### Brief:
Look for the line with "1456x819 pixels. At"; please transcribe it and every later line in the entries exactly, up to the end, leaving pictures out.

### The data:
____________

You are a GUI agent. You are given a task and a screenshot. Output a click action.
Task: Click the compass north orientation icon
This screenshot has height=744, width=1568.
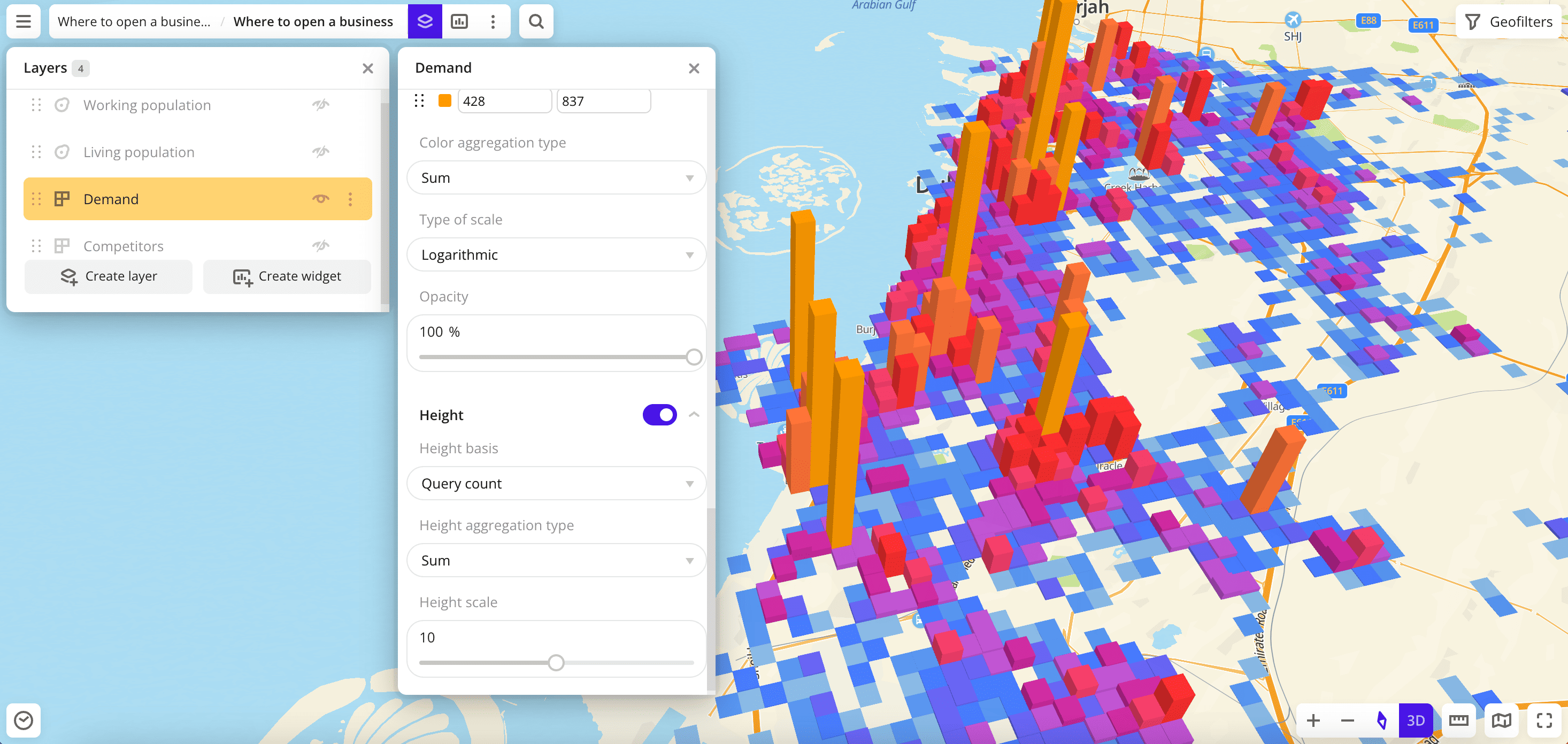[1381, 720]
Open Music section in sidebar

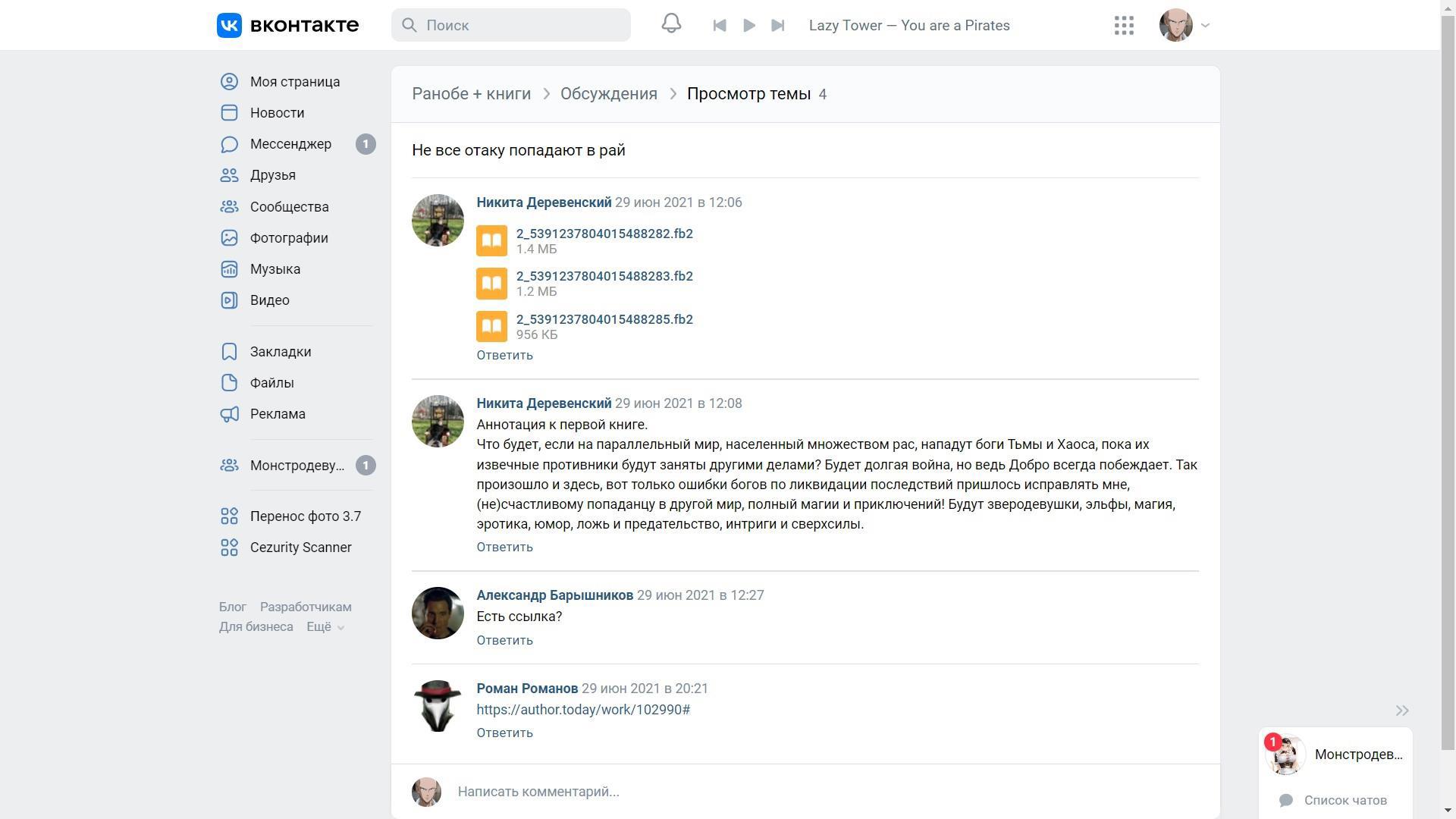(x=275, y=269)
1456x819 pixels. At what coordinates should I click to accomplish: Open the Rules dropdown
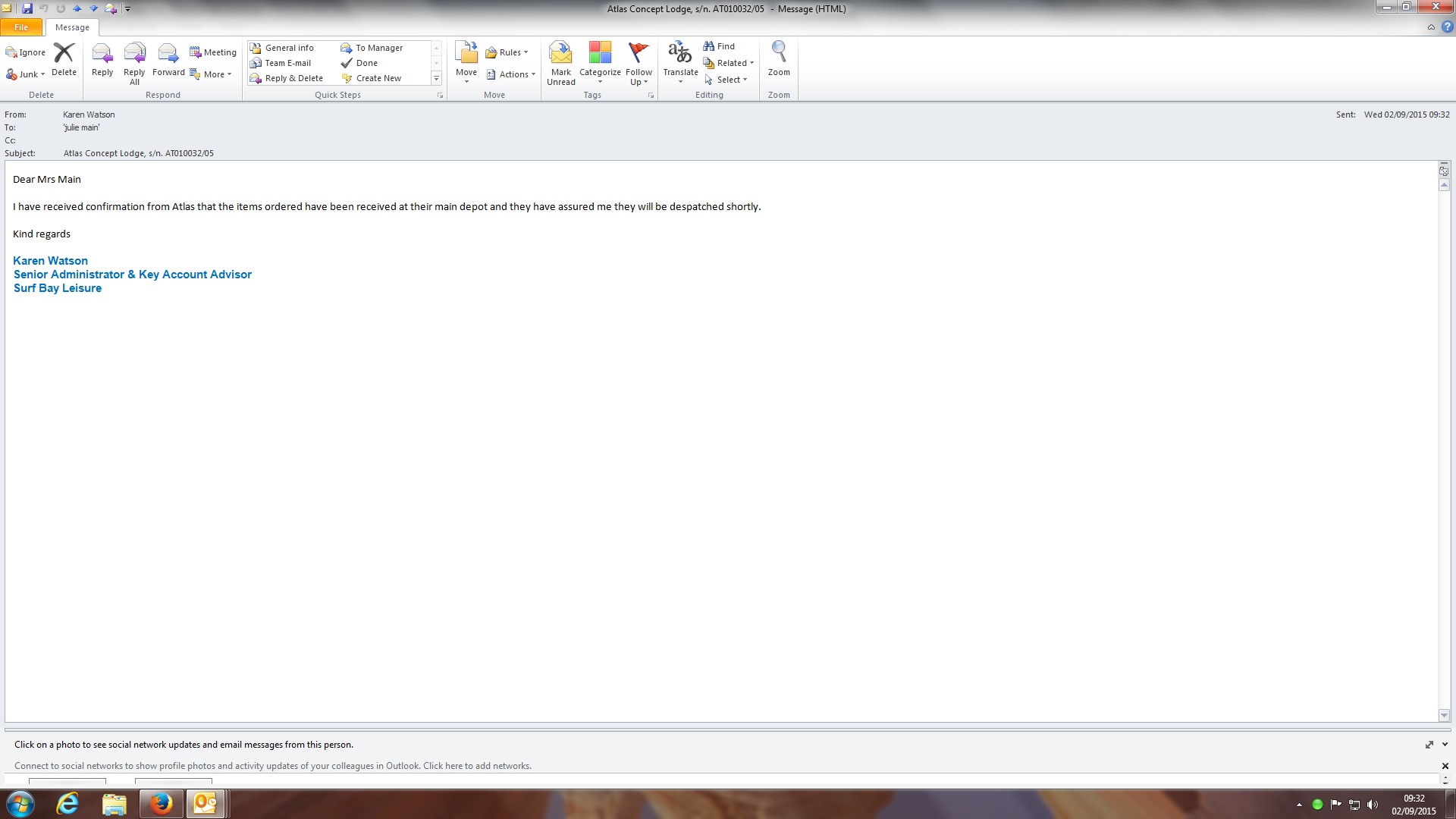(x=508, y=52)
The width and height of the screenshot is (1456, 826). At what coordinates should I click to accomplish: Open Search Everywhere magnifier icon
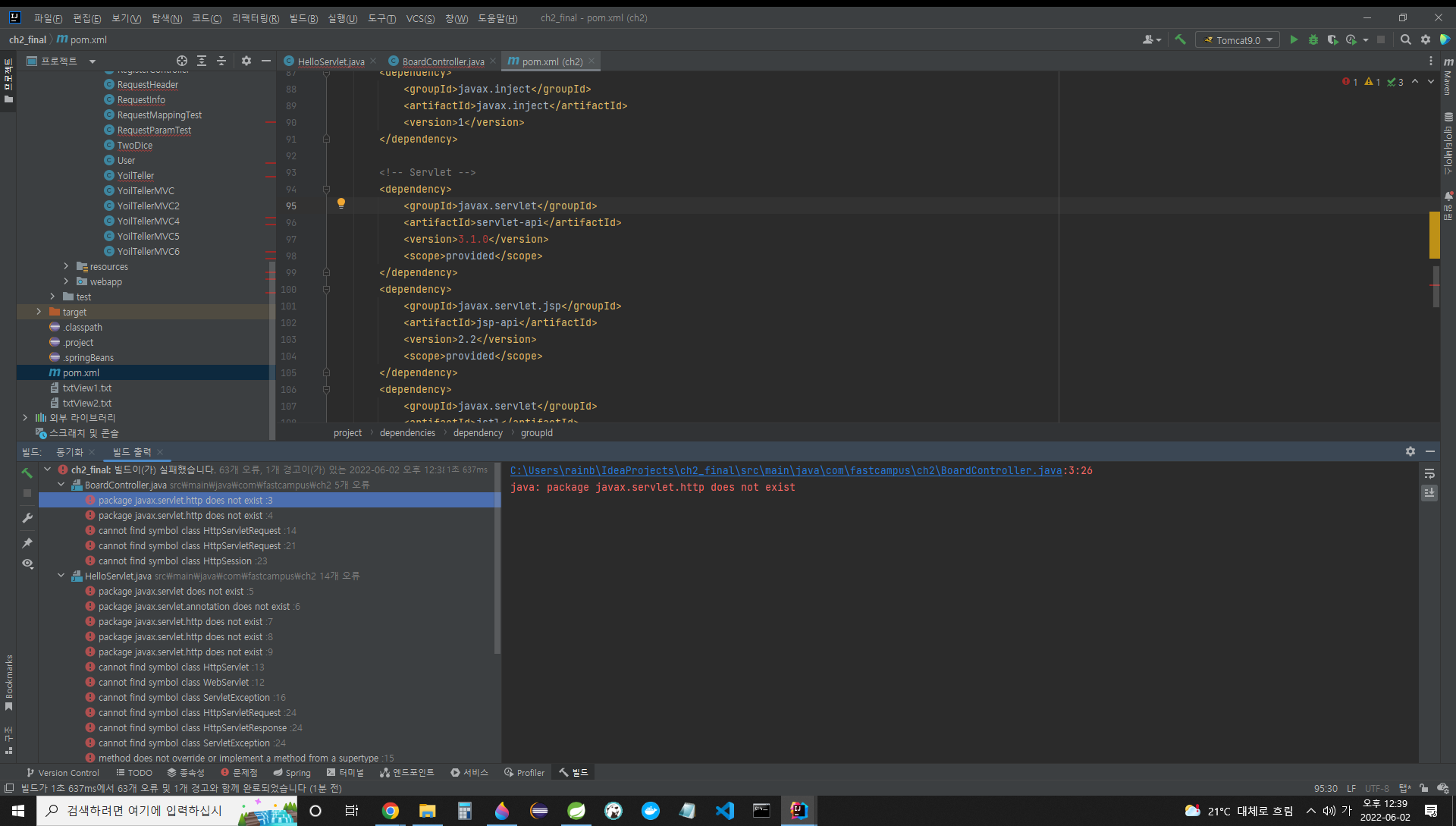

____________

### Answer box:
1456x819 pixels. At what coordinates should I click to accomplish: Open the Rules dropdown
(x=508, y=52)
The width and height of the screenshot is (1456, 826). At what coordinates should I click to accomplish: Open Search Everywhere magnifier icon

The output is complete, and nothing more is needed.